The job is to output each record exactly as it stands, pictures excluded.

> **DATA PROVIDED**:
↓↓↓
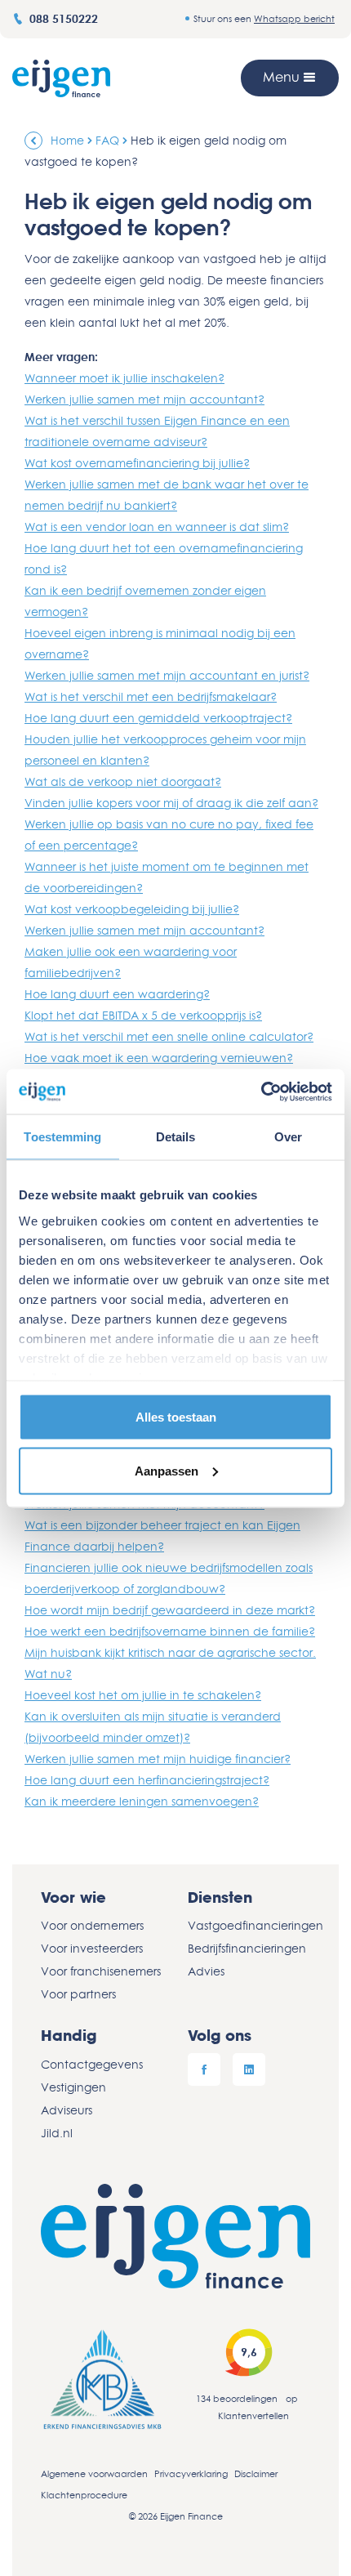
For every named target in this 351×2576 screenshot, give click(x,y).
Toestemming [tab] (62, 1137)
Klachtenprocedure (84, 2494)
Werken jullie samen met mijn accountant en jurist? (166, 675)
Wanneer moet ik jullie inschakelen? (124, 378)
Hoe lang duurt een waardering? (117, 994)
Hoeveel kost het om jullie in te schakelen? (142, 1695)
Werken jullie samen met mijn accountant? (144, 399)
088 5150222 (63, 18)
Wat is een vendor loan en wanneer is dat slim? (156, 527)
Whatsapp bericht (294, 18)
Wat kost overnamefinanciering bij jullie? (137, 463)
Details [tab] (176, 1137)
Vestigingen (73, 2087)
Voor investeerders (92, 1948)
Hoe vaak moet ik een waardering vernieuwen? (158, 1058)
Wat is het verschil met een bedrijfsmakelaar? (150, 696)
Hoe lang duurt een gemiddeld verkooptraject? (158, 718)
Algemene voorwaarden (94, 2473)
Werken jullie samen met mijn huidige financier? (157, 1759)
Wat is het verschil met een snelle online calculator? (168, 1036)
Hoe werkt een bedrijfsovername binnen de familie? (169, 1631)
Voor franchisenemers (101, 1971)
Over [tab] (288, 1137)
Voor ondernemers (92, 1925)
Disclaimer (256, 2473)
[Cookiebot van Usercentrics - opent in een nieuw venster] (260, 1091)
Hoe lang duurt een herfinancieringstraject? (146, 1780)
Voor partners (78, 1994)
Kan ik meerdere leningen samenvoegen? (141, 1801)
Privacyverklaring (191, 2473)
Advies (206, 1971)
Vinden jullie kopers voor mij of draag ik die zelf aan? (171, 803)
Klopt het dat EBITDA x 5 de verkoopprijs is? (143, 1015)
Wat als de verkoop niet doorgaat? (122, 781)
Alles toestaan (176, 1417)
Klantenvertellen (253, 2415)
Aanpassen (166, 1470)
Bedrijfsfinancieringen (247, 1948)
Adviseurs (66, 2110)
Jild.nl (57, 2133)
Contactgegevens (92, 2064)
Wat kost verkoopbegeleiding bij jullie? (131, 909)
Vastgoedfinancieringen (249, 1925)
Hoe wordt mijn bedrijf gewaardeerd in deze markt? (169, 1610)
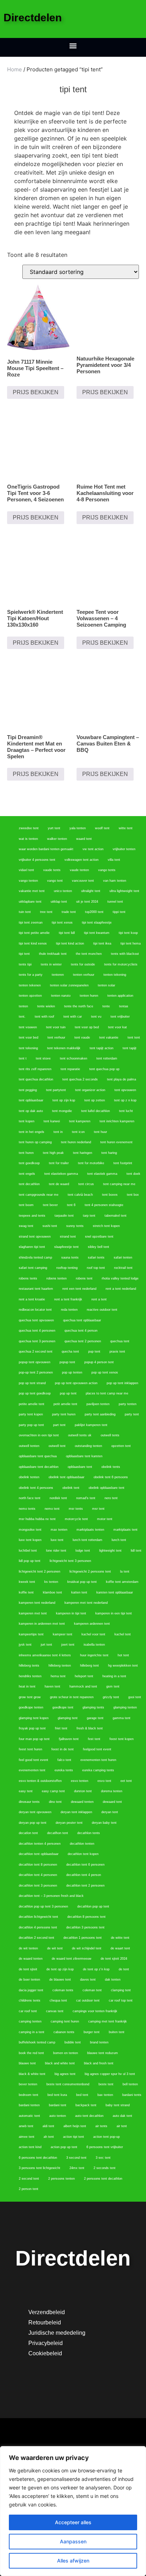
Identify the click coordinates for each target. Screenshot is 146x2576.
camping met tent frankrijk (107, 2021)
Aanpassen (73, 2541)
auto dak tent (122, 2116)
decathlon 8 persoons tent (86, 1917)
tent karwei (52, 1121)
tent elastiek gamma (102, 1174)
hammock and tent (83, 1686)
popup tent (67, 1362)
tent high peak (53, 1153)
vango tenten (28, 880)
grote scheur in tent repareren (72, 1697)
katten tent (79, 1592)
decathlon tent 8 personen (38, 1864)
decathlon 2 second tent (36, 1937)
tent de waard (59, 1184)
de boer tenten (29, 1979)
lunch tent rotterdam (87, 1540)
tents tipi (25, 964)
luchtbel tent (28, 1550)
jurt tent (46, 1644)
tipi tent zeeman (31, 922)
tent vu (96, 1016)
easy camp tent (53, 1791)
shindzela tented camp (35, 1257)
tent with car (72, 1016)
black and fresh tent (98, 2063)
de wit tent (55, 1948)
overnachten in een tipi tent (39, 1435)
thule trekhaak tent (53, 954)
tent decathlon (29, 1184)
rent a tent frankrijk (68, 1299)
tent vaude (82, 1037)
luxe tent (57, 1540)
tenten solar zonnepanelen (69, 985)
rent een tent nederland (79, 1288)
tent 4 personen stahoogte (104, 1205)
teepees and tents (32, 1215)
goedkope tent (62, 1707)
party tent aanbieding (100, 1414)
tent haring (109, 1153)
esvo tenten (79, 1781)
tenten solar (106, 985)
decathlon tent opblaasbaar (38, 1854)
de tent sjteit (28, 1969)
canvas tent (54, 2011)
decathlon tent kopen (83, 1854)
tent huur (100, 1132)
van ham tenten (114, 880)
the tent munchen (89, 954)
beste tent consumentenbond (67, 2084)
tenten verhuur (83, 974)
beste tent (106, 2084)
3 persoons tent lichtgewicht (39, 2168)
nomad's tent (85, 1498)
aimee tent (26, 2137)
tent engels (27, 1174)
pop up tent (68, 1393)
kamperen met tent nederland (86, 1603)
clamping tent (121, 1990)
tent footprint (122, 1163)
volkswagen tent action (81, 860)
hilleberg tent (89, 1665)
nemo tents (27, 1508)
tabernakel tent (116, 1215)
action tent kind (30, 2147)
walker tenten (57, 839)
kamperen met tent (33, 1613)
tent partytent (56, 1090)
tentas (123, 1006)
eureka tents (64, 1770)
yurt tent (54, 828)
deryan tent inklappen (76, 1812)
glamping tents (93, 1707)
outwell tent (57, 1446)
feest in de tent (62, 1749)
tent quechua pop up (104, 1069)
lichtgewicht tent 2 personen (39, 1571)
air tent (122, 2126)
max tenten (59, 1529)
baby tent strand (118, 2105)
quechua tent (119, 1341)
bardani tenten (29, 2105)
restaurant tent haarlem (36, 1288)
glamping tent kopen (34, 1718)
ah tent (49, 2137)
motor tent (104, 1519)
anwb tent (26, 2126)
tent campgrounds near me (38, 1194)
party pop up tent (31, 1425)
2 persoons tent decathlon (103, 2178)
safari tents (96, 1257)
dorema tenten (111, 1791)
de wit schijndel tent (86, 1948)
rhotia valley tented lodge (120, 1278)
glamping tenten (125, 1707)
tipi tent (24, 954)
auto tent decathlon (89, 2116)
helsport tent (84, 1676)
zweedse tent (29, 828)
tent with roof (44, 1016)
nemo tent (52, 1508)
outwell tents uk (79, 1435)
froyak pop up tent (32, 1728)
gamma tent (121, 1718)
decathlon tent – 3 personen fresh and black (51, 1896)
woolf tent (102, 828)
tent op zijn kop (63, 1100)
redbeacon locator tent (35, 1309)
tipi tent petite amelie (34, 933)
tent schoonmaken (73, 1058)
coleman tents (62, 1990)
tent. (22, 1016)
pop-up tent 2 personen (36, 1372)
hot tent (123, 1655)
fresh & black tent (90, 1728)
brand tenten (99, 2042)
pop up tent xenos (104, 1372)
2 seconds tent (105, 2168)
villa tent (114, 860)
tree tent (46, 912)
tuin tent (25, 912)
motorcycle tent (76, 1519)
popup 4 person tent (99, 1362)
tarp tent (89, 1215)
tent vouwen (28, 1027)
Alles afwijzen (73, 2561)
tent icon (78, 1132)
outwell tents (110, 1435)
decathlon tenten (82, 1843)
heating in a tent (114, 1676)
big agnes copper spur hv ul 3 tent (110, 2074)
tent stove (43, 1058)
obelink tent (70, 1488)
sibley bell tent (98, 1247)
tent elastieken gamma (61, 1174)
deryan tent (109, 1812)
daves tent (88, 1979)
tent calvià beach (80, 1194)
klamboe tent (52, 1592)
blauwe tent (27, 2063)
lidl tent (136, 1550)
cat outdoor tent (88, 2000)
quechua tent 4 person (80, 1330)
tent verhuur (56, 1037)
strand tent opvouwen (35, 1236)
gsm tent (112, 1686)
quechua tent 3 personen (37, 1341)
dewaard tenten (82, 1802)
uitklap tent (59, 901)
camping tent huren (65, 2021)
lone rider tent (56, 1550)
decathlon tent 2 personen (85, 1885)
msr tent (98, 1508)
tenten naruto (61, 995)
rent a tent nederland (121, 1288)
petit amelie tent (65, 1404)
↑↑↑
> **YOUR RESPONSE**:
For every named target in this 351×2576 screenshot, give click(x,y).
Toestemming [tab] (62, 1137)
Klachtenprocedure (84, 2494)
Werken jullie samen met mijn accountant en jurist? (166, 675)
Wanneer moet ik jullie inschakelen? (124, 378)
Hoe lang duurt een waardering? (117, 994)
Hoeveel kost het om jullie in te schakelen? (142, 1695)
Werken jullie samen met mijn accountant? (144, 399)
088 5150222 (63, 18)
Wat is een vendor loan en wanneer is dat slim? (156, 527)
Whatsapp bericht (294, 18)
Wat kost overnamefinanciering bij jullie? (137, 463)
Details [tab] (176, 1137)
Vestigingen (73, 2087)
Voor investeerders (92, 1948)
Hoe vaak moet ik een waardering vernieuwen? (158, 1058)
Wat is het verschil met een bedrijfsmakelaar? (150, 696)
Hoe lang duurt een gemiddeld verkooptraject? (158, 718)
Algemene voorwaarden (94, 2473)
Werken jullie samen met mijn huidige financier? (157, 1759)
Wat is het verschil met een snelle online calculator? (168, 1036)
Hoe werkt een bedrijfsovername binnen de familie? (169, 1631)
Voor franchisenemers (101, 1971)
Over [tab] (288, 1137)
Voor ondernemers (92, 1925)
Disclaimer (256, 2473)
[Cookiebot van Usercentrics - opent in een nieuw venster] (260, 1091)
Hoe lang duurt een herfinancieringstraject? (146, 1780)
Voor partners (78, 1994)
Kan ik meerdere leningen samenvoegen? (141, 1801)
Privacyverklaring (191, 2473)
Advies (206, 1971)
Vinden jullie kopers voor mij of draag ik die zelf aan? (171, 803)
Klopt het dat EBITDA x 5 de verkoopprijs is? (143, 1015)
Wat als de verkoop niet doorgaat? (122, 781)
Alles toestaan (176, 1417)
Klantenvertellen (253, 2415)
Aanpassen (166, 1470)
Bedrijfsfinancieringen (247, 1948)
Adviseurs (66, 2110)
Jild.nl (57, 2133)
Contactgegevens (92, 2064)
Wat kost verkoopbegeleiding bij jullie? (131, 909)
Vastgoedfinancieringen (249, 1925)
Hoe wordt mijn bedrijf gewaardeerd in deze markt? (169, 1610)
Identify the click coordinates for each target. Screenshot is 146x2576.
camping met tent frankrijk (107, 2021)
Aanpassen (73, 2541)
auto dak tent (122, 2116)
decathlon 8 persoons tent (86, 1917)
tent karwei (52, 1121)
tent elastiek gamma (102, 1174)
hammock and tent (83, 1686)
popup tent (67, 1362)
tent high peak (53, 1153)
vango tenten (28, 880)
grote scheur in tent repareren (72, 1697)
katten tent (79, 1592)
decathlon tent 8 personen (38, 1864)
decathlon 2 second tent (36, 1937)
tent de waard (59, 1184)
de boer tenten (29, 1979)
lunch tent rotterdam (87, 1540)
tents tipi (25, 964)
luchtbel tent (28, 1550)
jurt tent (46, 1644)
tipi tent zeeman (31, 922)
tent vu (96, 1016)
easy camp tent (53, 1791)
shindzela tented camp (35, 1257)
tent with car (72, 1016)
black and fresh tent (98, 2063)
de wit tent (55, 1948)
overnachten in een tipi tent (39, 1435)
thule trekhaak tent (53, 954)
tent decathlon (29, 1184)
rent a tent frankrijk (68, 1299)
tent vaude (82, 1037)
luxe tent (57, 1540)
tenten solar zonnepanelen (69, 985)
rent een tent nederland (79, 1288)
tent 4 personen stahoogte (104, 1205)
teepees and tents (32, 1215)
goedkope tent (62, 1707)
party tent aanbieding (100, 1414)
tent haring (109, 1153)
esvo tenten (79, 1781)
tenten solar (106, 985)
decathlon tent opblaasbaar (38, 1854)
de tent sjteit (28, 1969)
canvas tent (54, 2011)
decathlon tent kopen (83, 1854)
tent huur (100, 1132)
van ham tenten (114, 880)
the tent munchen (89, 954)
beste tent consumentenbond (67, 2084)
tenten verhuur (83, 974)
beste tent (106, 2084)
3 persoons tent lichtgewicht (39, 2168)
nomad's tent (85, 1498)
aimee tent (26, 2137)
tent engels (27, 1174)
pop up tent (68, 1393)
kamperen met tent nederland (86, 1603)
clamping tent (121, 1990)
tent footprint (122, 1163)
volkswagen tent action (81, 860)
hilleberg tent (89, 1665)
nemo tents (27, 1508)
tabernakel tent (116, 1215)
action tent kind (30, 2147)
walker tenten (57, 839)
kamperen met tent (33, 1613)
tent partytent (56, 1090)
tentas (123, 1006)
eureka tents (64, 1770)
yurt tent (54, 828)
deryan tent inklappen (76, 1812)
glamping tents (93, 1707)
outwell tent (57, 1446)
feest in de tent (62, 1749)
tent quechua pop up (104, 1069)
lichtgewicht tent 2 personen (39, 1571)
air tent (122, 2126)
max tenten (59, 1529)
baby tent strand (118, 2105)
quechua tent (119, 1341)
bardani tenten (29, 2105)
restaurant tent haarlem (36, 1288)
glamping tent kopen (34, 1718)
ah tent (49, 2137)
motor tent (104, 1519)
anwb tent (26, 2126)
tent campgrounds near me (38, 1194)
party pop up tent (31, 1425)
2 persoons tent decathlon (103, 2178)
safari tents (96, 1257)
dorema tenten (111, 1791)
de wit schijndel tent (86, 1948)
rhotia valley tented lodge (120, 1278)
glamping tenten (125, 1707)
tipi tent (24, 954)
auto tent decathlon (89, 2116)
helsport tent (84, 1676)
zweedse tent (29, 828)
tent with roof (44, 1016)
nemo tent (52, 1508)
outwell tents uk (79, 1435)
froyak pop up tent (32, 1728)
gamma tent (121, 1718)
decathlon tent – 3 personen fresh and black (51, 1896)
woolf tent (102, 828)
tent op zijn kop (63, 1100)
redbeacon locator tent (35, 1309)
tipi tent petite amelie (34, 933)
tent schoonmaken (73, 1058)
coleman tents (62, 1990)
tent. (22, 1016)
pop-up tent 2 personen (36, 1372)
hot tent (123, 1655)
fresh & black tent (90, 1728)
brand tenten (99, 2042)
pop up tent xenos (104, 1372)
2 seconds tent (105, 2168)
villa tent (114, 860)
tree tent (46, 912)
tuin tent (25, 912)
motorcycle tent (76, 1519)
popup 4 person tent (99, 1362)
tarp tent (89, 1215)
tent vouwen (28, 1027)
Alles afwijzen (73, 2561)
tent icon (78, 1132)
outwell tents (110, 1435)
decathlon tenten (82, 1843)
heating in a tent (114, 1676)
big agnes copper spur hv ul 3 tent (110, 2074)
tent stove (43, 1058)
obelink tent (70, 1488)
sibley bell tent (98, 1247)
tent elastieken gamma (61, 1174)
deryan tent (109, 1812)
daves tent (88, 1979)
tent calvià beach (80, 1194)
klamboe tent (52, 1592)
blauwe tent (27, 2063)
lidl tent (136, 1550)
cat outdoor tent (88, 2000)
quechua tent 4 person (80, 1330)
tent verhuur (56, 1037)
strand tent opvouwen (35, 1236)
gsm tent (112, 1686)
quechua tent 3 personen (37, 1341)
dewaard tenten (82, 1802)
uitklap tent (59, 901)
camping tent huren (65, 2021)
lone rider tent (56, 1550)
decathlon tent 2 personen (85, 1885)
msr tent (98, 1508)
tenten naruto (61, 995)
rent a tent nederland (121, 1288)
petit amelie tent (65, 1404)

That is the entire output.